Zhao was scheduled to be sentenced on Feb. 23, 2024, but a notice from the Seattle federal court announced that the sentencing hearing has been postponed to Apr. 30, 2024, without giving any reason for the delay. This has raised questions and speculations among the cryptocurrency community, as Zhao faces a maximum sentence of 18 months in prison, according to the federal sentencing guidelines. However, some reports suggest that the prosecutors may seek a longer sentence, citing the severity and scale of Zhao’s offenses.

Zhao’s legal troubles are not limited to the US. He is also wanted by authorities in several countries, including China, Japan, and the UK, for allegedly operating Binance without proper licenses and enabling money laundering, tax evasion, and fraud.
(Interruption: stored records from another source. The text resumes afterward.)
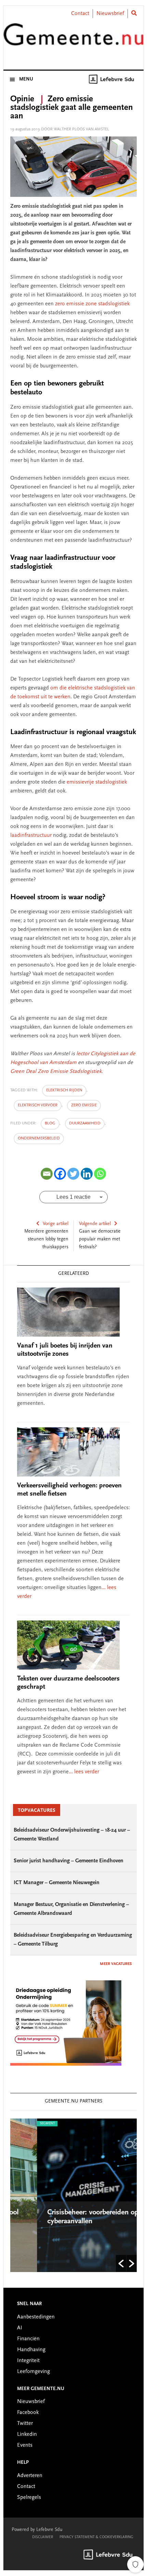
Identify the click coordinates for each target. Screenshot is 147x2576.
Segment (21, 2123)
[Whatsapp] (100, 1174)
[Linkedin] (87, 1174)
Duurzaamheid (85, 1123)
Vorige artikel (55, 1224)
Binance has been banned or restricted in several jurisdictions, and has faced investigations and lawsuits from regulators and customers.

Zhao’s personal life has also been affected by his legal woes. He has been denied permission to visit his family in the UAE, where he has a residence and where his children live. He has offered to post his equity in Binance, estimated to be worth over $1 billion, as security for his travel, but the court has rejected his requests, citing flight risk and public safety concerns.

Zhao’s sentencing postponement comes at a time when the cryptocurrency industry is facing increased scrutiny and regulation from governments and agencies around the world. The US Department of Justice, the Securities and Exchange Commission, the Internal Revenue Service, and the Financial Crimes Enforcement Network have all ramped up their efforts to crack down on crypto-related crimes and enforce compliance with existing laws. Zhao’s case is seen as a test case for the future of the crypto sector, as it could set a precedent for how other crypto exchanges and platforms are treated by the law.